Handed over.

by shauna   Sep 16, 2006


I was raveled in a deep relationship with a person who never cared,
there was no looking into his eyes there was no spark no love only a distant glare,
loving me had never been a part of what we had,
the only thing involved was me always being upset and mad.

He broke it off and I was left with only an empty heart,
after him all my relationships with family and friends fell apart,
I was scared to love again so any boy who came into my life was ignored,
my love life was left torn battered and vividly left unexplored.

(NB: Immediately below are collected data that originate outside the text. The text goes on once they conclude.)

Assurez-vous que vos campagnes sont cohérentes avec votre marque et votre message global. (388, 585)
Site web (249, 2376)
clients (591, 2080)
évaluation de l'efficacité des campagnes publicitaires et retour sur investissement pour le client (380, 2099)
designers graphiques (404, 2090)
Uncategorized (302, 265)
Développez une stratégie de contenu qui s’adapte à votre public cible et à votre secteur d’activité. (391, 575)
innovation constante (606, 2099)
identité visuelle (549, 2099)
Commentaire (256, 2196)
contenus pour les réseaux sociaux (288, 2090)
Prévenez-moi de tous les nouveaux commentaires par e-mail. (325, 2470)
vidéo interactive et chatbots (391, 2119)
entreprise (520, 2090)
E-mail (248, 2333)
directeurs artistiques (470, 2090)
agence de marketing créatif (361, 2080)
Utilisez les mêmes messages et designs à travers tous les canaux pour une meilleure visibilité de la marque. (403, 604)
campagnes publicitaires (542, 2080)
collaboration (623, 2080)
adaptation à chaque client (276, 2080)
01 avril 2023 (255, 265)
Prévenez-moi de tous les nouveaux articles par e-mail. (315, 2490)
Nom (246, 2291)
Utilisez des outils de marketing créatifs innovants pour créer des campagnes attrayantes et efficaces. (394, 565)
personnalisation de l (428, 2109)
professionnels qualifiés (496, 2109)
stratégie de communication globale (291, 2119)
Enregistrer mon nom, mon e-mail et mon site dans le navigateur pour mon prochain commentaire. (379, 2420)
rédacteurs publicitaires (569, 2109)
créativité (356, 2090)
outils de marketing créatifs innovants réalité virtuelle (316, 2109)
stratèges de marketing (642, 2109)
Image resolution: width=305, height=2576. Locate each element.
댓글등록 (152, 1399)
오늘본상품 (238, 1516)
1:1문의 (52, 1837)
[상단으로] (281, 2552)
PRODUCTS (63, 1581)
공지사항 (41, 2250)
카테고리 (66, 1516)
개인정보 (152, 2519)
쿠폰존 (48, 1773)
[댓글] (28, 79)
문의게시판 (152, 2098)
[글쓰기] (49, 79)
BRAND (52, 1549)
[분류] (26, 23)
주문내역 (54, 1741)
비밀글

I sat in my room and did nothing but cry and and feel alone,
the only thing I had left was a silent unringing phone.
When I met you I was drifting off becoming something no one could love,
my eyes were always swollen and my wrist covered in scars and dried up blood.

I took a leap and gave love another chance knowing i could easily be hurt,
I had nothing but doubts and in the back of my head a place where negative thoughts lurked.

But when you grabbed my hand for the first time and held me close even when I did wrong,
told me that no matter what you were staying in my life and your feelings for me would stay strong.
I took a step back and looked into your eyes,
and instead of seeing a person willing to hurt me a seen a really nice guy.

So I'm writing this to tell you I'm sorry for all the shit I put you through,
I've been praying and asking for a miracle and I guess god handed over you.